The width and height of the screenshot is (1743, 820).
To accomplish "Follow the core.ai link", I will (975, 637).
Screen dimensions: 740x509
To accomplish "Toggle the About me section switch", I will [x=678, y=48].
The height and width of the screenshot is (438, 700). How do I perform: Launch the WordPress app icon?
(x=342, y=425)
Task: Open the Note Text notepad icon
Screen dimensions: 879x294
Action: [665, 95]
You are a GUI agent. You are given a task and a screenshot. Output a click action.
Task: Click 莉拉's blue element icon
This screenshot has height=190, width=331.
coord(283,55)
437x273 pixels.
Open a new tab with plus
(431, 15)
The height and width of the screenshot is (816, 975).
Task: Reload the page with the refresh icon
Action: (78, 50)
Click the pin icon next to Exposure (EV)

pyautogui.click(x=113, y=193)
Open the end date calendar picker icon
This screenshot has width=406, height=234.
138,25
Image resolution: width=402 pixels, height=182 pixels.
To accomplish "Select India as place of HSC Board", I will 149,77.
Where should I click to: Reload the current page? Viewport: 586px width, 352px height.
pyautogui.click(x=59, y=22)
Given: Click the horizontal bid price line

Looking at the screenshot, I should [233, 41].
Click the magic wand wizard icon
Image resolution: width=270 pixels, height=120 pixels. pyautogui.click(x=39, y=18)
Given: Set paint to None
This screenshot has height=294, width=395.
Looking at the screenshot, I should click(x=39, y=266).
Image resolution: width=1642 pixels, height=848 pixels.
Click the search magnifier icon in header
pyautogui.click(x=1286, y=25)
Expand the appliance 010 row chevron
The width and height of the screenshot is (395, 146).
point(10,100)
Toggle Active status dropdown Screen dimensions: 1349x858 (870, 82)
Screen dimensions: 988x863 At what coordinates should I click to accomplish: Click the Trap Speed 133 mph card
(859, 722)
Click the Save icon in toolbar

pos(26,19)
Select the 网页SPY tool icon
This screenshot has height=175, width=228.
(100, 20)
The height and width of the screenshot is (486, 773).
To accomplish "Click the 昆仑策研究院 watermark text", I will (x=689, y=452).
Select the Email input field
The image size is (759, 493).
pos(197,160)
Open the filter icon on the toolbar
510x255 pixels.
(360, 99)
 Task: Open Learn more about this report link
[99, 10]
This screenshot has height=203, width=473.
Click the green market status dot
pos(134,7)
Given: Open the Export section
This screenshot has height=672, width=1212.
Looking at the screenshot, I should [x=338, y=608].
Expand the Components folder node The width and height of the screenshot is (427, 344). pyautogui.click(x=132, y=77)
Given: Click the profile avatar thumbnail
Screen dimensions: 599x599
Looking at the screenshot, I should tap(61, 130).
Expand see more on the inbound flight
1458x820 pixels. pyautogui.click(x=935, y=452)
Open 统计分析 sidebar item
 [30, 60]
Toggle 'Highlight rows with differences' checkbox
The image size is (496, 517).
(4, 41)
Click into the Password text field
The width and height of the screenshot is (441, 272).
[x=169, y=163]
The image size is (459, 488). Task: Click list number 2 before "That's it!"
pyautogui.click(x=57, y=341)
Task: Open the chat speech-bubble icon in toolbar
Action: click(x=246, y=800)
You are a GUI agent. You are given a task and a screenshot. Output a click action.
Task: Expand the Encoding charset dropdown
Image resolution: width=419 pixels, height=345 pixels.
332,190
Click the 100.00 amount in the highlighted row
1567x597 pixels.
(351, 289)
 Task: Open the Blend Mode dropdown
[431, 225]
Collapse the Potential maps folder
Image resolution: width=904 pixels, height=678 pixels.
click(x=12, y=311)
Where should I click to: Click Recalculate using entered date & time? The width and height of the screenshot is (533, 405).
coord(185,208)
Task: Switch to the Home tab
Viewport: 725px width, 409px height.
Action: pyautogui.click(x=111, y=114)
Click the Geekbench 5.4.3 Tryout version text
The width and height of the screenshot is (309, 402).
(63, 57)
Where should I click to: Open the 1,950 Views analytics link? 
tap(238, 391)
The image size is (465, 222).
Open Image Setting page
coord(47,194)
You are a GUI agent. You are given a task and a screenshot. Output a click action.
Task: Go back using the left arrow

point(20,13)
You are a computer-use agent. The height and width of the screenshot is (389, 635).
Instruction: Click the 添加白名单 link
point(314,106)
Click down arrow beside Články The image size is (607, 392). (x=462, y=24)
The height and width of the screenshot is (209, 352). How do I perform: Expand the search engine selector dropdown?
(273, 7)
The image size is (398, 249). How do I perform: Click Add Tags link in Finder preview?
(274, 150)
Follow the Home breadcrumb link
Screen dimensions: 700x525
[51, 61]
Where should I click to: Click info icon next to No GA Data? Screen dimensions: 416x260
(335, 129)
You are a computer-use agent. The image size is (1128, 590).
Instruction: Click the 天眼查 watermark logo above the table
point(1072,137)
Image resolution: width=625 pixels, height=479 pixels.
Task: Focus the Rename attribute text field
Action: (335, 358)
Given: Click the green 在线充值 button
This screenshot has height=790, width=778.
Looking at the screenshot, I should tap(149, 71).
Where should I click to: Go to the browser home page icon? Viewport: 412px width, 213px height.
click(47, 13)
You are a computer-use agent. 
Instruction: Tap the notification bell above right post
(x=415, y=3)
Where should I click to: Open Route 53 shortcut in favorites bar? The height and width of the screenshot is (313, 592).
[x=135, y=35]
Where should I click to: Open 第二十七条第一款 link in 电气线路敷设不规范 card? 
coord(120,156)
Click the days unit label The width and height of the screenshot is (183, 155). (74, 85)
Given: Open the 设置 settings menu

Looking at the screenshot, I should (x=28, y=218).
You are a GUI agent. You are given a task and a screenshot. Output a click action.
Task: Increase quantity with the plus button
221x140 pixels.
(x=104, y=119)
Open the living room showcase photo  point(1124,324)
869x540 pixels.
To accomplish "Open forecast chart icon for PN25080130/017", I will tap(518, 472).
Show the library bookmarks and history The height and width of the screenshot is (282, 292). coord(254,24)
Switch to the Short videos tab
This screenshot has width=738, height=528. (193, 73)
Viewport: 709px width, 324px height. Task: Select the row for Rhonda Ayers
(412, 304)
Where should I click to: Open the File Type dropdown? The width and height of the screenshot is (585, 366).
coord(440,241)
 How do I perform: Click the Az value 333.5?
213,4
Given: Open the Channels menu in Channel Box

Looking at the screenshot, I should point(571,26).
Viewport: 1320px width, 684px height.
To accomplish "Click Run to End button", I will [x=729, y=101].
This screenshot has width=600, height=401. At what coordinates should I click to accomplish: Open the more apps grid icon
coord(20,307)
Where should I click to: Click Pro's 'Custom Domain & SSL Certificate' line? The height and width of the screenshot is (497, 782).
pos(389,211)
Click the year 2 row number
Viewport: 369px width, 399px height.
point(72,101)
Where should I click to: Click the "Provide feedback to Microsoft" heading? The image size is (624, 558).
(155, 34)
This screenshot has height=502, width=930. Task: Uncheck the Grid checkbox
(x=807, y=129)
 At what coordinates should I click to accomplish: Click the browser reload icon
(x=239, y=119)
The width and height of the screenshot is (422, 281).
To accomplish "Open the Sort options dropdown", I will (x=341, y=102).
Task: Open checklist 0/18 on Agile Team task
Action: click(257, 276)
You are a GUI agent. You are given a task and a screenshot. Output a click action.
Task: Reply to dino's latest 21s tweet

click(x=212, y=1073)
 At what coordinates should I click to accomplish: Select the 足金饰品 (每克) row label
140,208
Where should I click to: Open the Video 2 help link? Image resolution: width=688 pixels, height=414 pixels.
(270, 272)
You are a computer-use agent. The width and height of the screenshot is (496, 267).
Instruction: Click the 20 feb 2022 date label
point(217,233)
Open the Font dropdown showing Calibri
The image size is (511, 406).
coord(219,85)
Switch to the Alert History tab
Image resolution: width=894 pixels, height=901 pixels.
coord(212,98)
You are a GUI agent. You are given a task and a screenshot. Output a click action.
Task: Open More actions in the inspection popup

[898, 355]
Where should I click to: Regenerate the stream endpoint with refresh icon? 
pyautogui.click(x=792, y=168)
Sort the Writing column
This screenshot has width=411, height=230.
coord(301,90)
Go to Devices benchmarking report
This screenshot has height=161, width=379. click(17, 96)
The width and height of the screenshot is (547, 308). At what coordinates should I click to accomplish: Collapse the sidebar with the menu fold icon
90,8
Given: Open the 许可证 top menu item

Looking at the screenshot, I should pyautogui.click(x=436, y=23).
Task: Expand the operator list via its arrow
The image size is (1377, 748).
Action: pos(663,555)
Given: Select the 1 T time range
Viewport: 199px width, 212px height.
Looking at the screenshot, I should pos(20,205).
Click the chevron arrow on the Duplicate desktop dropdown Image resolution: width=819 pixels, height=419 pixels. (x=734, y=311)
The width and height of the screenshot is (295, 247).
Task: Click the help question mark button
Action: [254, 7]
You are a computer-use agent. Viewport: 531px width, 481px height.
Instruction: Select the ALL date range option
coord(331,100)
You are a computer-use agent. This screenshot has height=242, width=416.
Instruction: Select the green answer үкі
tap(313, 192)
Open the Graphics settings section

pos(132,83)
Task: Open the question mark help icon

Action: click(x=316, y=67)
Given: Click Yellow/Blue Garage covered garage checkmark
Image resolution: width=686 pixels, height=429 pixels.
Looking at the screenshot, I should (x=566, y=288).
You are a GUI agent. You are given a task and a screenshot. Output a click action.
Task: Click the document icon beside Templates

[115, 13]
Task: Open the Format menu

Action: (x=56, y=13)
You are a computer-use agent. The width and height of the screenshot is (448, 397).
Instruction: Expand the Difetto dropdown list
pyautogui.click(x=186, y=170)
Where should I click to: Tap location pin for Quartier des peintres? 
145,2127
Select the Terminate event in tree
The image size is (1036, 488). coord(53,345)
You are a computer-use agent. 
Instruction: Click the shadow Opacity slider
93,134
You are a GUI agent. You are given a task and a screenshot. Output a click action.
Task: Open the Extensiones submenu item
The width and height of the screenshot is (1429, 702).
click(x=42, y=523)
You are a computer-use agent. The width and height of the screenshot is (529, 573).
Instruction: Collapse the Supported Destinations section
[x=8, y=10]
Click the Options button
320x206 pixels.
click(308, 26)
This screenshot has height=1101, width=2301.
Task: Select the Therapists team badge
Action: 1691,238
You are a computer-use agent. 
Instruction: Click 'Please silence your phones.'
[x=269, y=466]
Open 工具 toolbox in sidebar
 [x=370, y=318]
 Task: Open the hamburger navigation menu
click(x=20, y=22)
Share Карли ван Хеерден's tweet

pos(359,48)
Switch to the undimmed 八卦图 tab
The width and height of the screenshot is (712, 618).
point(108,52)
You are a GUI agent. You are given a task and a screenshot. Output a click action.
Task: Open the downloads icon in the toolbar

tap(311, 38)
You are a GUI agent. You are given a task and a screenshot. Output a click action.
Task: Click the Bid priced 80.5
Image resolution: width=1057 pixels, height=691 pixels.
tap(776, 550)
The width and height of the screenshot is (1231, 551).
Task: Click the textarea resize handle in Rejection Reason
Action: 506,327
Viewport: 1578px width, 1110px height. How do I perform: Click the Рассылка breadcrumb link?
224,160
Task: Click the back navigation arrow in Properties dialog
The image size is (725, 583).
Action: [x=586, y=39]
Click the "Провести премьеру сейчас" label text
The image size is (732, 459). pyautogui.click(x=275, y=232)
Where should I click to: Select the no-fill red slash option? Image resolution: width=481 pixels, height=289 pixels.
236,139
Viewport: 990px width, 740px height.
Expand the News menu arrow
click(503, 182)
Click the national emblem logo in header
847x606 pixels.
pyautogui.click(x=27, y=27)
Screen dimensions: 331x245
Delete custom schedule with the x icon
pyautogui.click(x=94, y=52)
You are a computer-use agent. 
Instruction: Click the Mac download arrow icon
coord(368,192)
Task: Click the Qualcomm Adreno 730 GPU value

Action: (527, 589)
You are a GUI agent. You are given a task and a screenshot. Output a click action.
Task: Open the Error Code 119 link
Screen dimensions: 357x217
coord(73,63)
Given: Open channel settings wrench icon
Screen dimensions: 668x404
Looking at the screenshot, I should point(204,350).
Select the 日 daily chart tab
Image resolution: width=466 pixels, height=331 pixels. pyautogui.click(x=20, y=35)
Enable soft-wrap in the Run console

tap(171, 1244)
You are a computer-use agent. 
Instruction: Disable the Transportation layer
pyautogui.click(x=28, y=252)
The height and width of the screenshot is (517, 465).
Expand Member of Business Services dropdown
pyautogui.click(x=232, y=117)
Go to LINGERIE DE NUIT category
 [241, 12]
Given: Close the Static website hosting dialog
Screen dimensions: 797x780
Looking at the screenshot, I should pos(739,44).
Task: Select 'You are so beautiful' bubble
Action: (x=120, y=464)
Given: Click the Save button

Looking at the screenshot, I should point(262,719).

※ ※ ※

== Exercise requirements ==
Please copy the lines above from the line with "Where should I click to: Go" up to and including the line with "Task: Increase quantity with the plus button", exactly as written and with nothing else.

== Answer area ==
Where should I click to: Go to the browser home page icon? Viewport: 412px width, 213px height.
click(47, 13)
You are a computer-use agent. 
Instruction: Tap the notification bell above right post
(x=415, y=3)
Where should I click to: Open Route 53 shortcut in favorites bar? The height and width of the screenshot is (313, 592).
[x=135, y=35]
Where should I click to: Open 第二十七条第一款 link in 电气线路敷设不规范 card? 
coord(120,156)
Click the days unit label The width and height of the screenshot is (183, 155). (74, 85)
Given: Open the 设置 settings menu

Looking at the screenshot, I should (x=28, y=218).
You are a GUI agent. You are given a task and a screenshot. Output a click action.
Task: Increase quantity with the plus button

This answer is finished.